▸ **TRECHO DO TEXTO**:
****************
P – Você já fez papéis que não obtiveram sucesso junto ao público?

R – Em tevê não tenho muito como avaliar, pois a tevê trabalha com quantidades monumentais de tudo, inclusive de telespectadores. Mas em teatro um dos trabalhos que mais gostei de fazer como ator foi um retumbante fracasso. O nome da peça era Ensaio Selvagem e eu interpretava uma mulher. Houve semanas da gente só conseguir fazer uma sessão porque não havia público para as outras. O Teatro Ipanema, no Rio, estava sempre vazio…

P – Como surgem as "pérolas" do Giovanni?

R – Muitas já estão no texto. As que eu crio, não sei explicar muito bem como elas surgem. Não sou um ator cerebral, que fica planejando fazer isso ou aquilo. As palavras surgem ali na cena mesmo. A questão do excesso de pronomes fui eu que inventei e agora o Aguinaldo já incorporou ao texto. Também escuto muitas coisas nas ruas. Algumas até já usei como "a lei de smurf", que um cara me sugeriu em um sinal quando estava indo para o Projac, e "stop de linha". As pessoas se sentem muito próximas do Giovanni e um pouco amigas dele. Elas sugerem que eu fale e eu falo, mas sem dar nenhum destaque excessivo. O personagem não pode parar por aí.
****************
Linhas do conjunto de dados

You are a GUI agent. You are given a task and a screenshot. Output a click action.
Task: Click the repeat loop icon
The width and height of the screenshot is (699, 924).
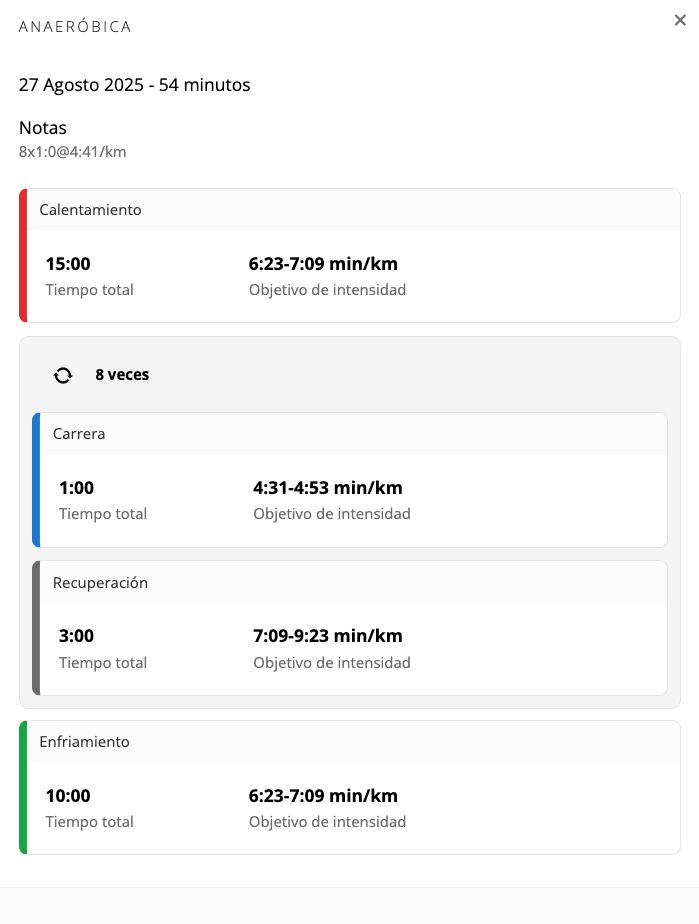(63, 375)
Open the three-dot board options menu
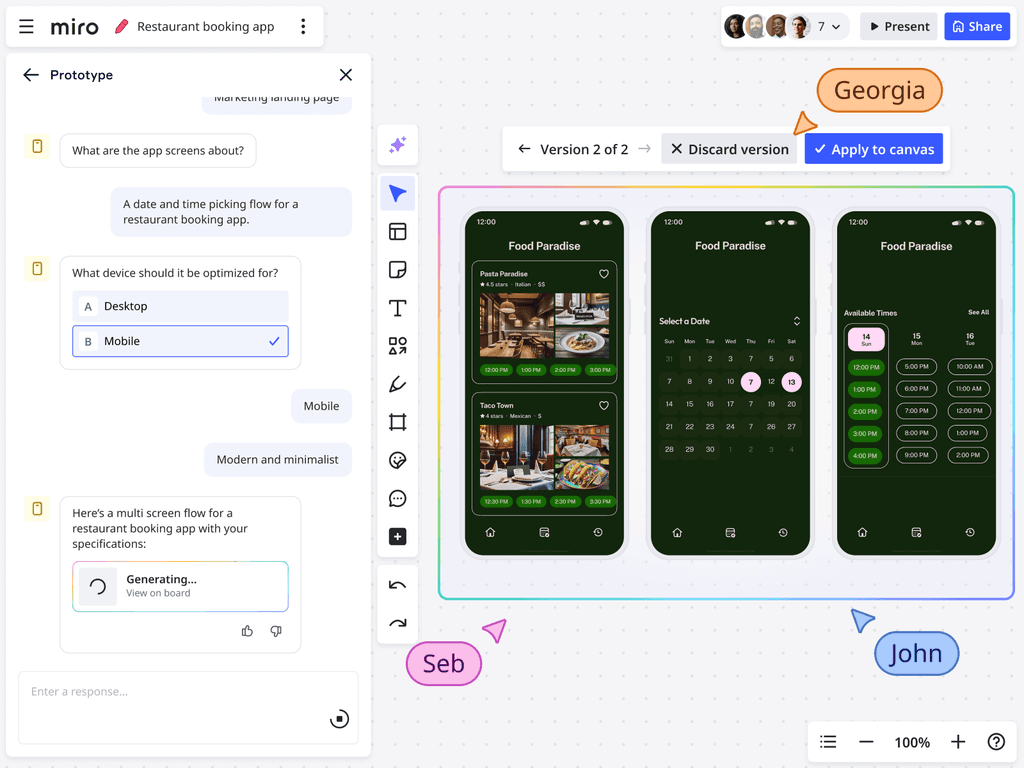The height and width of the screenshot is (768, 1024). (303, 26)
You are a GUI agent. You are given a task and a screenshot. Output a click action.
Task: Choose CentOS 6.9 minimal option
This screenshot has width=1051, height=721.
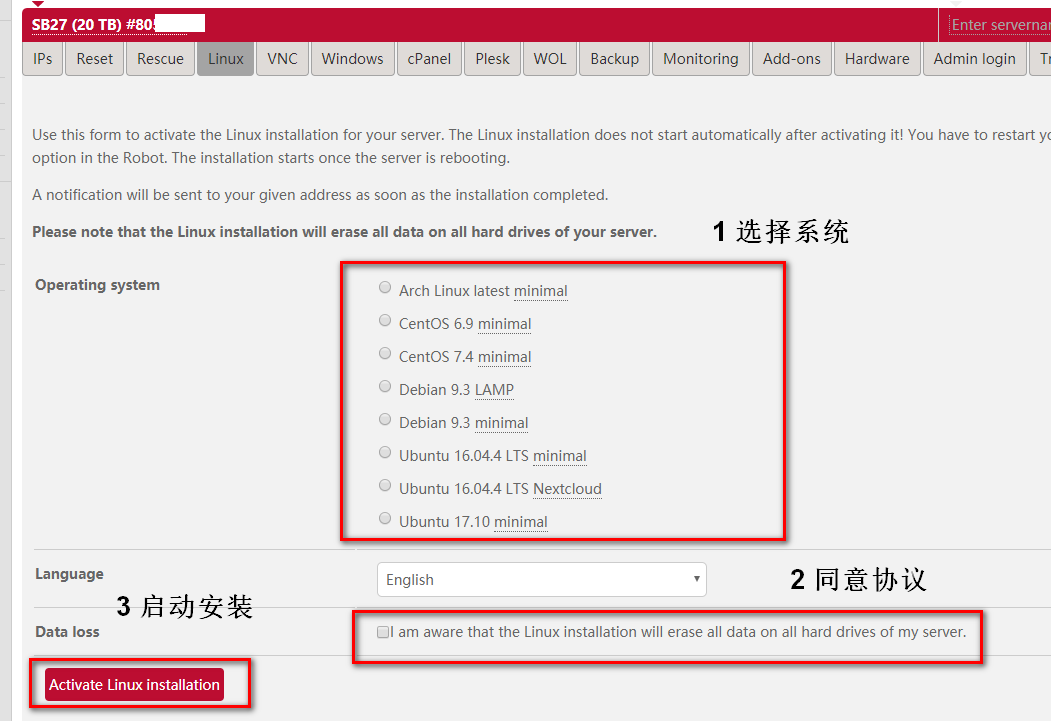coord(385,321)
****************
▸ **INSTRUÇÕES DE TRABALHO**:
(a) Segundo a entrevista, qual era o nome da peça em que o entrevistado interpretava uma mulher?
(b) Renomeie "GUI agent" para "interface assistant" em toda a listagem, sem mudar mais nada, e deixe as imagens fora da resposta.
A entrevista e a listagem são independentes uma da outra.

▸ **RESULTADOS POR TAREFA**:
(a) Ensaio Selvagem.

(b)
You are a interface assistant. You are given a task and a screenshot. Output a click action.
Task: Click the repeat loop icon
The width and height of the screenshot is (699, 924).
(63, 375)
Open the three-dot board options menu
The height and width of the screenshot is (768, 1024). (303, 26)
You are a interface assistant. You are given a task and a screenshot. Output a click action.
Task: Choose CentOS 6.9 minimal option
This screenshot has width=1051, height=721.
coord(385,321)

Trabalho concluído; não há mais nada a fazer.